John Taverner 1490 (?) -1545
John Taverner was probably born in Lincolnshire; according to one of his letters he had relatives there. He was a guest singer at St Botolph’s Church in Boston in 1524, but his first significant appointment that we know of was in 1526, as Organist and Master of Choristers at Christ Church College, Oxford. He was the first to hold this appointment, granted by Cardinal Wolsey, who had founded the College two years earlier.

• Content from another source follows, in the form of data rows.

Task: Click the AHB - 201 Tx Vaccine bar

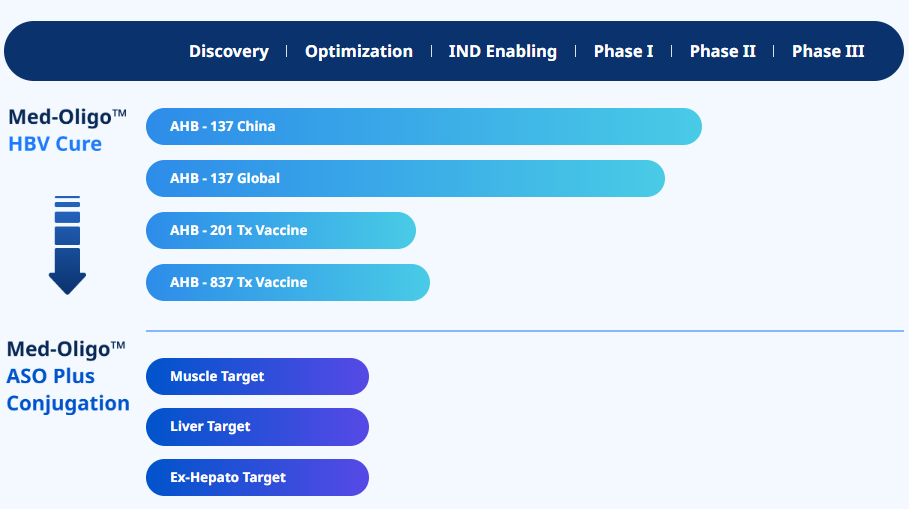Action: (x=280, y=230)
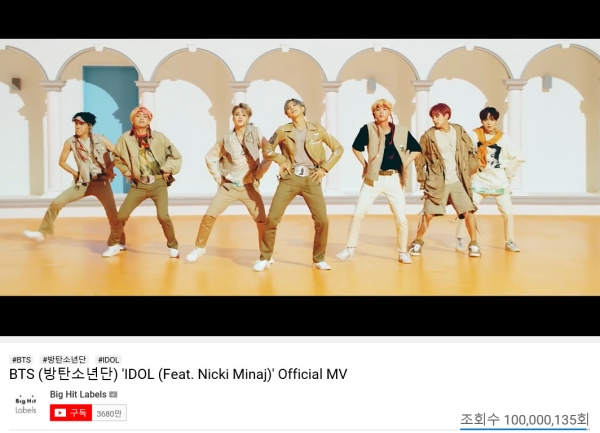This screenshot has height=433, width=600.
Task: Click the 3680만 subscriber count box
Action: coord(109,413)
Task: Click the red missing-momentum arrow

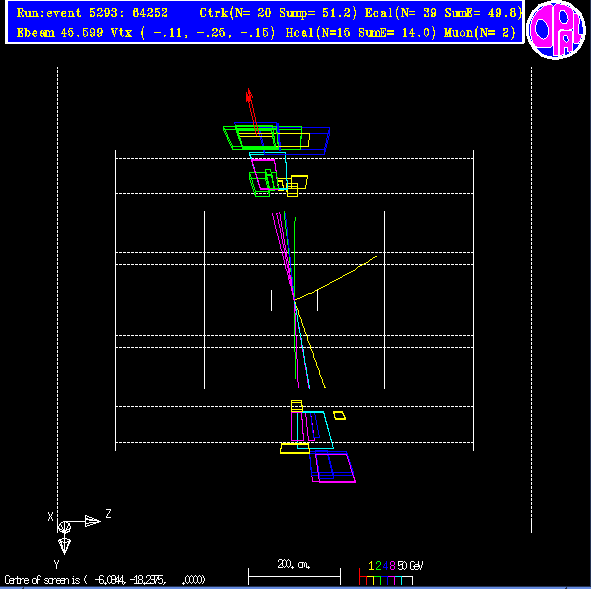Action: tap(252, 112)
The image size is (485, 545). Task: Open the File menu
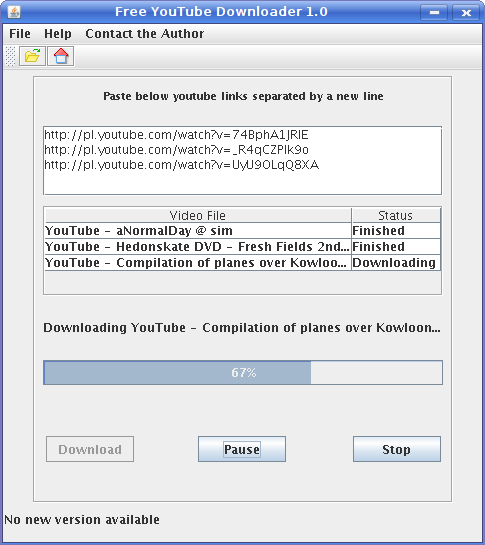20,34
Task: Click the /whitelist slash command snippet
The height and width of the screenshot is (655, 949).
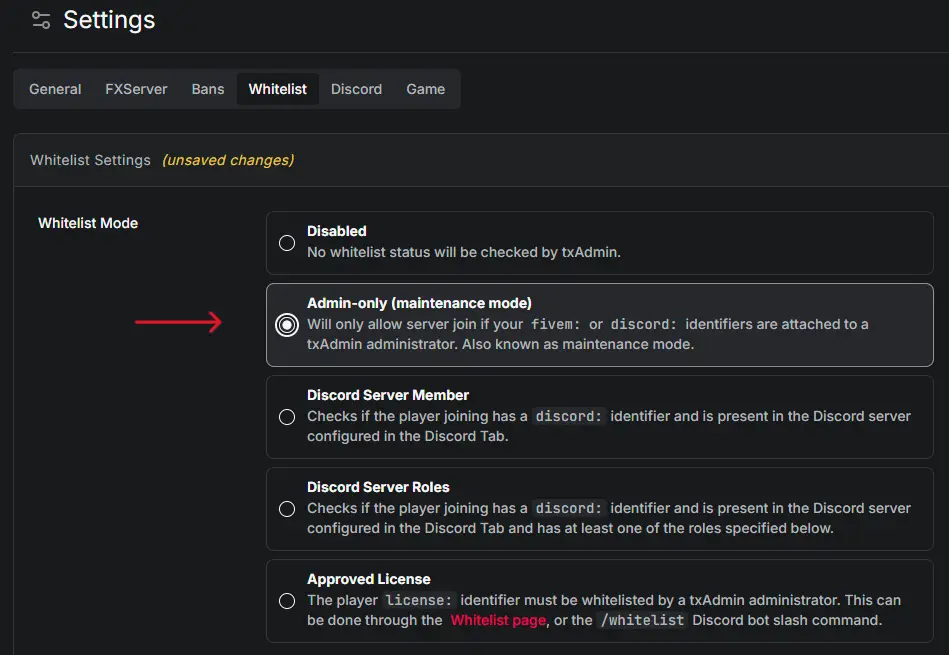Action: (642, 620)
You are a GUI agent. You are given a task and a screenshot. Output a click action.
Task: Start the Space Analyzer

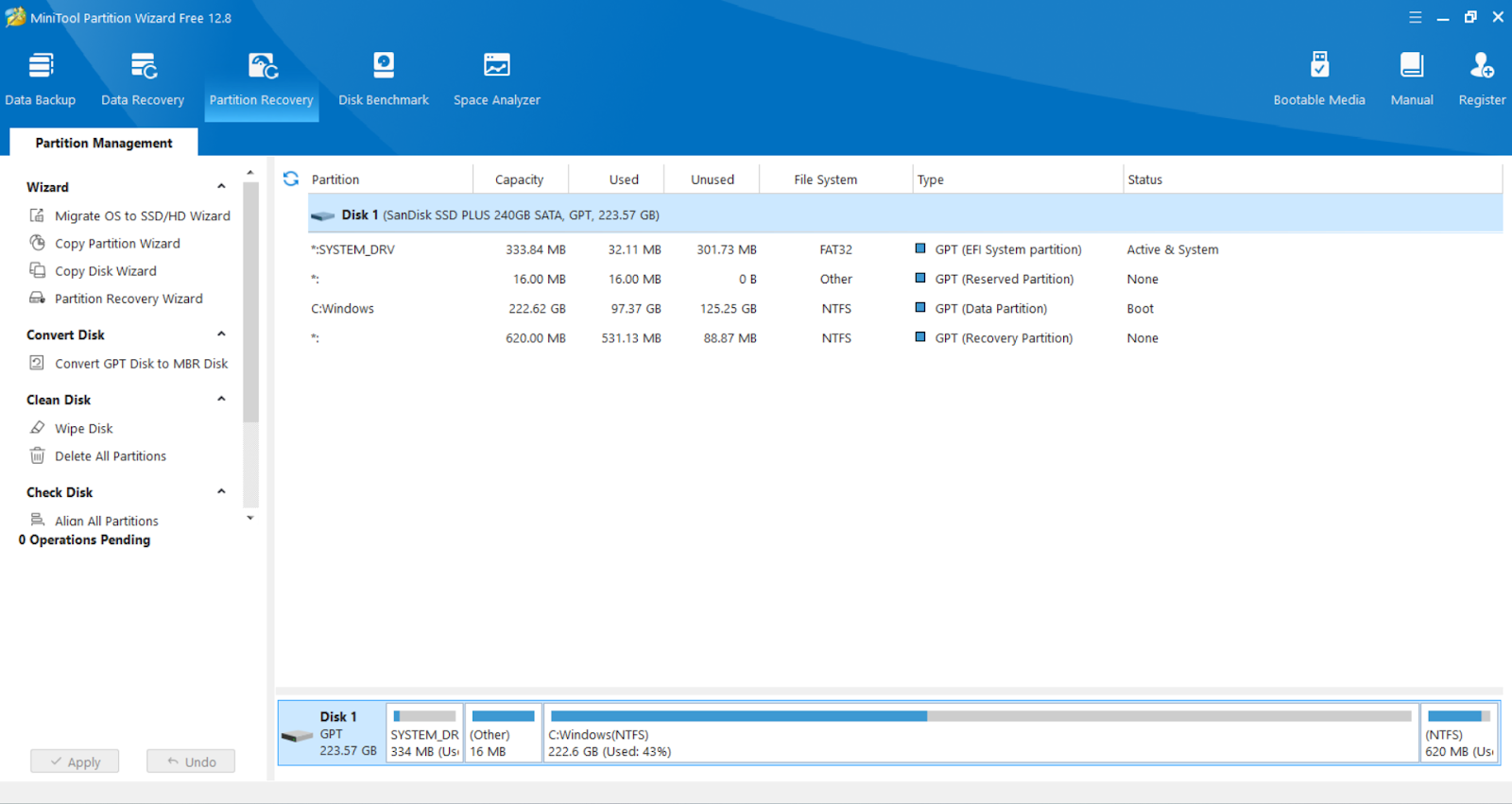click(497, 79)
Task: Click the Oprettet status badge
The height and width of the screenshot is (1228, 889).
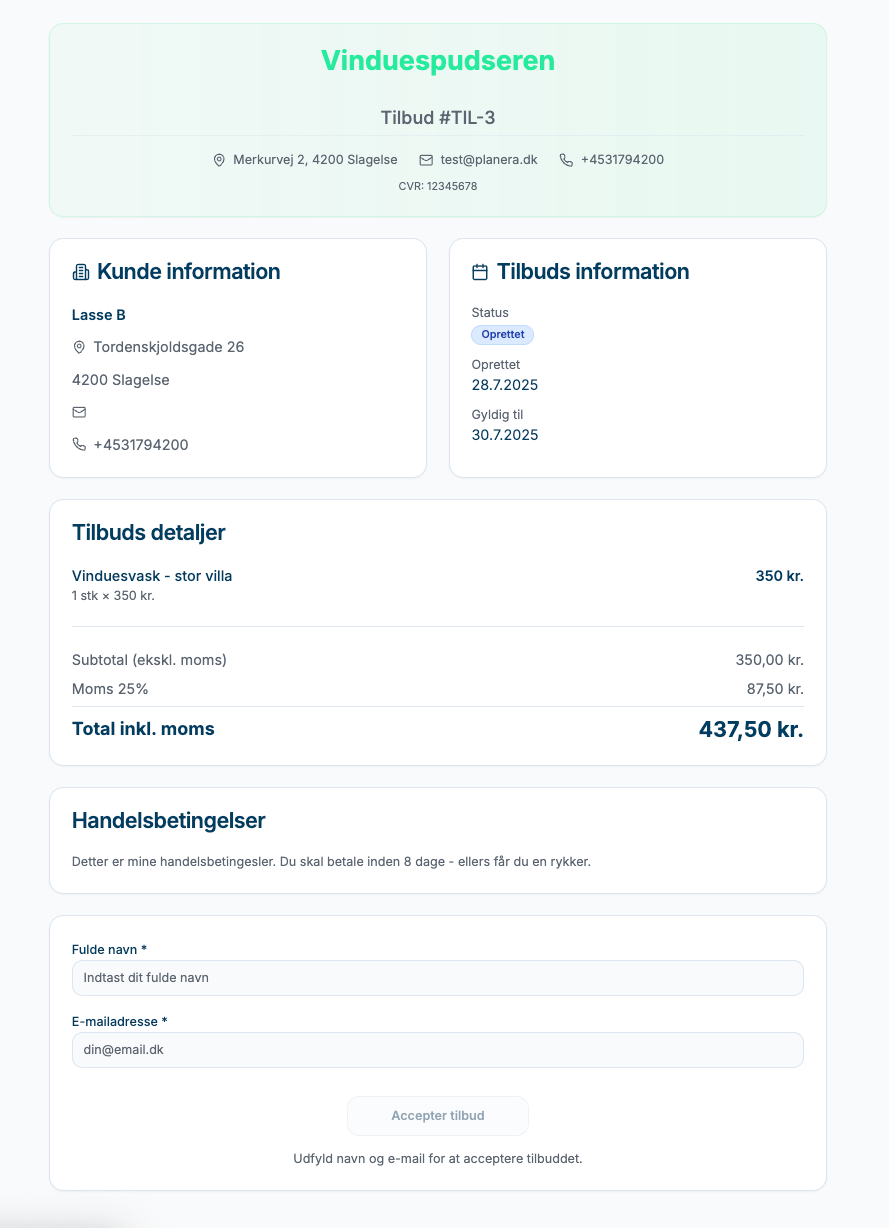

There is a rare record from an Oxford music scholar who actually heard Taverner: ‘I stood at the choir door and heard Master Taverner play, and others of the chapel there, sing – with and among whom I myself was wont to sing also; but now my singing and music were turned to sighing and musing.’ Taverner left the College in 1530, and there were no known further musical appointments.
His surviving music includes 8 Masses, 4 antiphons, and 22 motets. His best-known works are the motet Dum transisset Sabbatum, and two masses, the Western Wynde Mass, and the Mass Gloria Tibi Trinitas. The Benedictus of the latter inspired a number of instrumental works with the title ‘In nomine’.
Taverner settled in Boston, Lincolnshire, where he was a small and relatively well-off landowner, and held some civic positions; he was buried in St Botolph’s Church, where there is a modern plaque to him (below). His life and work are the subject of a modern opera, called simply ‘Taverner’, by Peter Maxwell Davies.
What to listen for
Taverner's music bears many of the hallmarks of the earlier English style of Robert Fayrfax, including expansive, melismatic writing with complex rhythms. You will also hear a wide range of vocal writing in many pieces - from low basses to high treble parts. What Taverner adds to the the earlier style is a more focused approach to imitation, where a fragment of melody is sung successively by each voice part. The refinement of this technique leads directly to the music of his English successors - Thomas Tallis and William Byrd.
Benham, H. (2003) John Taverner: His Life and Music, Aldershot: Ashgate.